Date: Thursday 15 Oct 2020

Fulham Shore hits out at rivals, remains upbeat despite profits slide

(Sharecast News) - Restaurant group Fulham Shore has hit out a rivals that are kept artificially afloat by "various leaky flotation devices" as it revealed its own dip into the red.
The owner of The Real Greek and Franco Manca chains said the UK restaurant market was heading for a correction "well before" the Covid-19 pandemic.

Chairman David Page, formerly of Pizza Express, said: "There were too many restaurant businesses with owners and managers convinced they could swim like Mark Spitz, but which were actually being kept afloat by some badly made rubber rings and various leaky flotation devices.

"They were driven to expand by historically cheap debt, supposed high exit multiples and run by management teams who had never experienced either a downturn in the UK economy or an oversupply in the restaurant sector."

The hospitality sector was rocked by the pandemic after the government ordered the closure of all pubs, bars and restaurants from 20 March. Numerous brands have shut restaurants due to the crisis, including Pizza Express, Byron Burger and Ask Italian.

But the sector was already battling oversupply prior to lockdown, with mid-price chains struggling in particular. In 2019, Jamie Oliver's restaurant group called in the administrators, and Carluccio's said it had endured "a sustained period of challenging trading conditions" before it collapsed in March.

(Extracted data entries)
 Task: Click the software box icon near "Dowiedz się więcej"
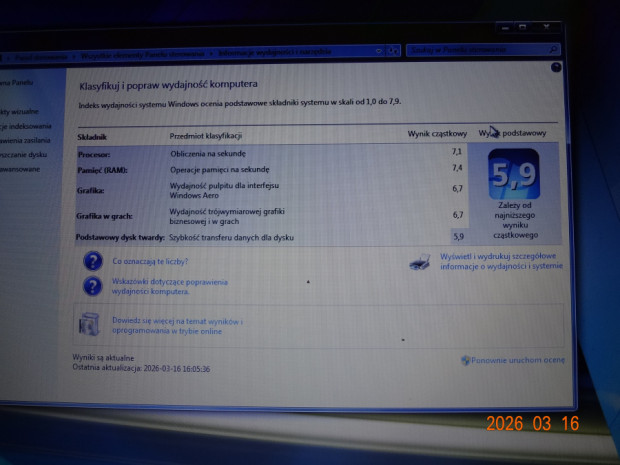(90, 323)
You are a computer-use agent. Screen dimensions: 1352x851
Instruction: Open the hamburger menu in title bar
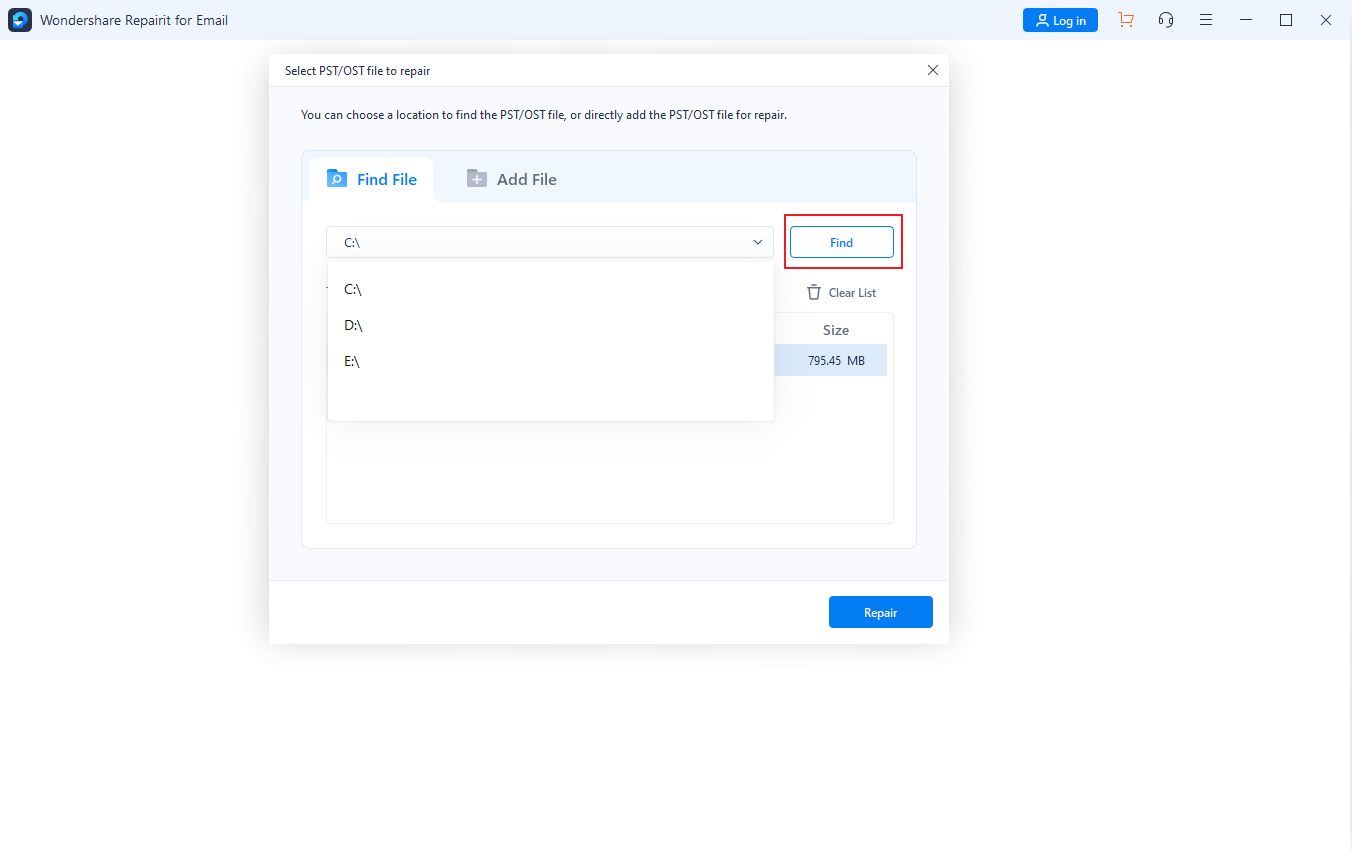(x=1206, y=20)
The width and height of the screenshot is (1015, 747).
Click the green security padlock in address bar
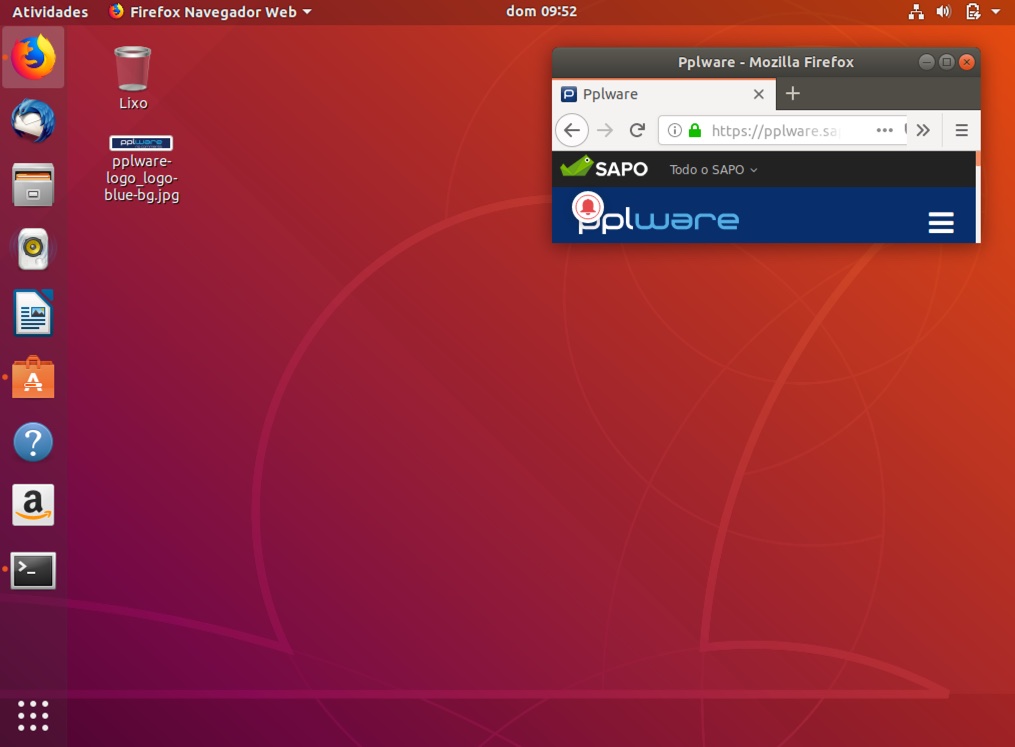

Questions on the material –
#1 In the Fulham Shore article, which two restaurant chains does Fulham Shore own?
#2 Pick up the Fulham Shore article after its last sentence and continue it.
The records are separate material and have nothing to do with the Fulham Shore article.

Results in order –
#1 The Real Greek and Franco Manca.

#2
Page said that in contrast, Fulham Shore offered reasonably-priced food and operated in a "well-positioned, carefully chosen, fairly rented estate".

Revenues in the year to 29 March rose 7% to £68.6m, while earnings before interest, tax, deductibles and amortisation rose 1.4% to £7.2m, or to £14.3m on an IFRS 16 basis.

Losses before tax came in at £800,000 on the same basis, compared to a pre-tax profit of £1.4m a year previously. Pre-adoption of IFRS 16, pre-tax profits tumbled 71% to £400,000.

In the first quarter of the current year, the closure of the entire estate meant the group was loss-making. But it returned to profit on a headline EBITDA basis in the second quarter.

Of its 70 restaurants, 68 have since reopened, with just Franco Manca Aldwych and The Real Greek Strand remaining closed because of a lack of tourists and office workers in central London.

Looking ahead, the firm said it was confident in would emerge a "successful survivor in an albeit reduced UK restaurant sector".